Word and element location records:
* Start *
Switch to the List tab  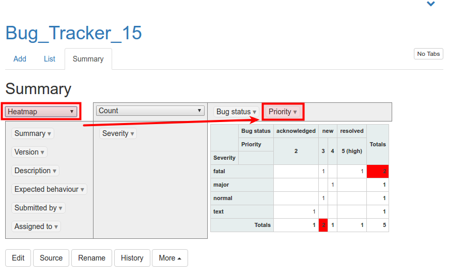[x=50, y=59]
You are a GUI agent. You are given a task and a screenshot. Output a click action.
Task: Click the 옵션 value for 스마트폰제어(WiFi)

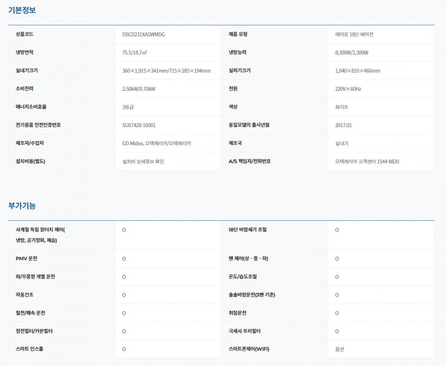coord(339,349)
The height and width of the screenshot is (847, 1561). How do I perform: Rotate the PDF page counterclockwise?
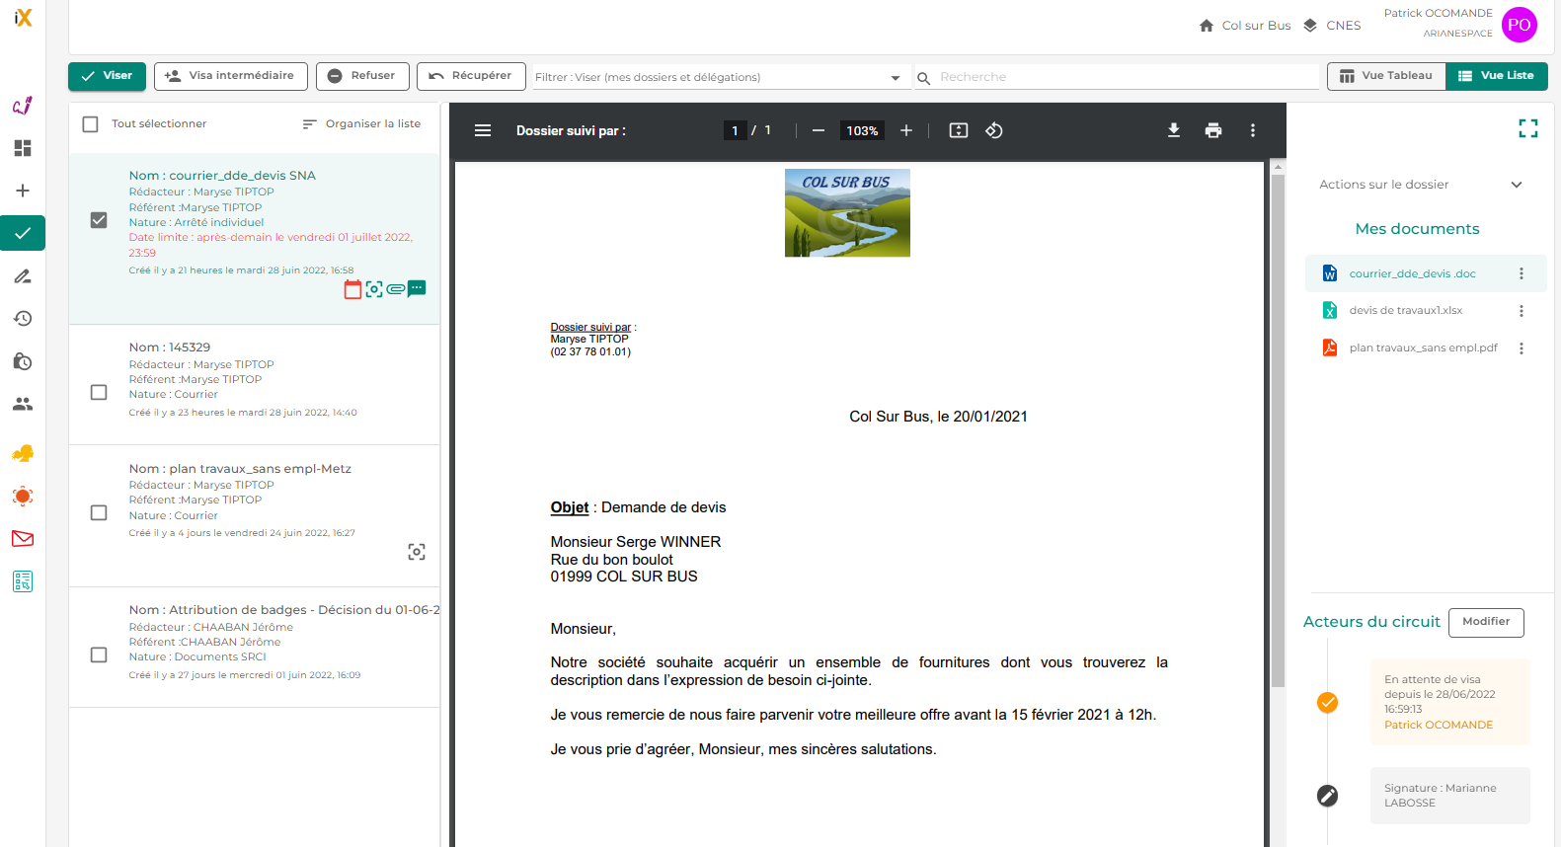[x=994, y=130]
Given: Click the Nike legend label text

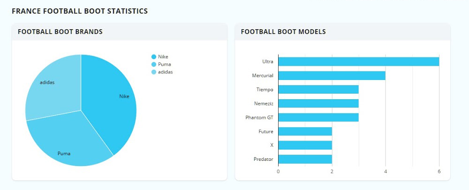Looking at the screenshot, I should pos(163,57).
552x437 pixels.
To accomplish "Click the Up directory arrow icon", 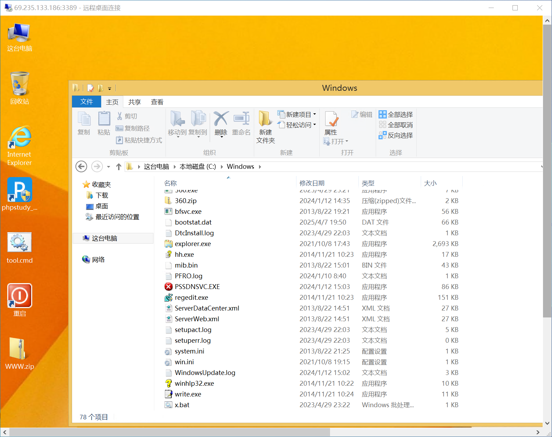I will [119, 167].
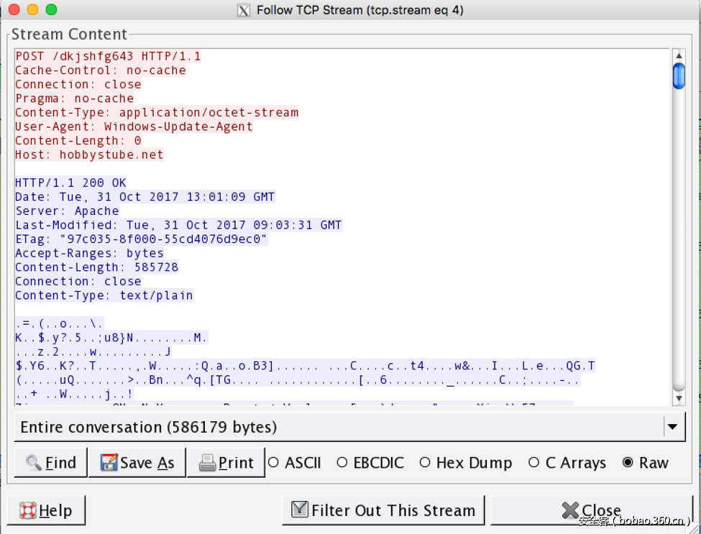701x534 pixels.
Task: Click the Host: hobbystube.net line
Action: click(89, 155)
* End *
▶ _TASK OBJECTIVE_
Reproduce word for word the lines starting at the one containing "You are a GUI" and ending at the one containing "Looking at the", with both of those lines included. Leave the pictures out of your answer.

▶ _REPLY_
You are a GUI agent. You are given a task and a screenshot. Output a click action.
Task: Click the 옵션 value for 스마트폰제어(WiFi)

coord(339,349)
The height and width of the screenshot is (847, 1561). How do I perform: Rotate the PDF page counterclockwise?
[x=994, y=130]
Given: Click the Nike legend label text

Looking at the screenshot, I should pos(163,57).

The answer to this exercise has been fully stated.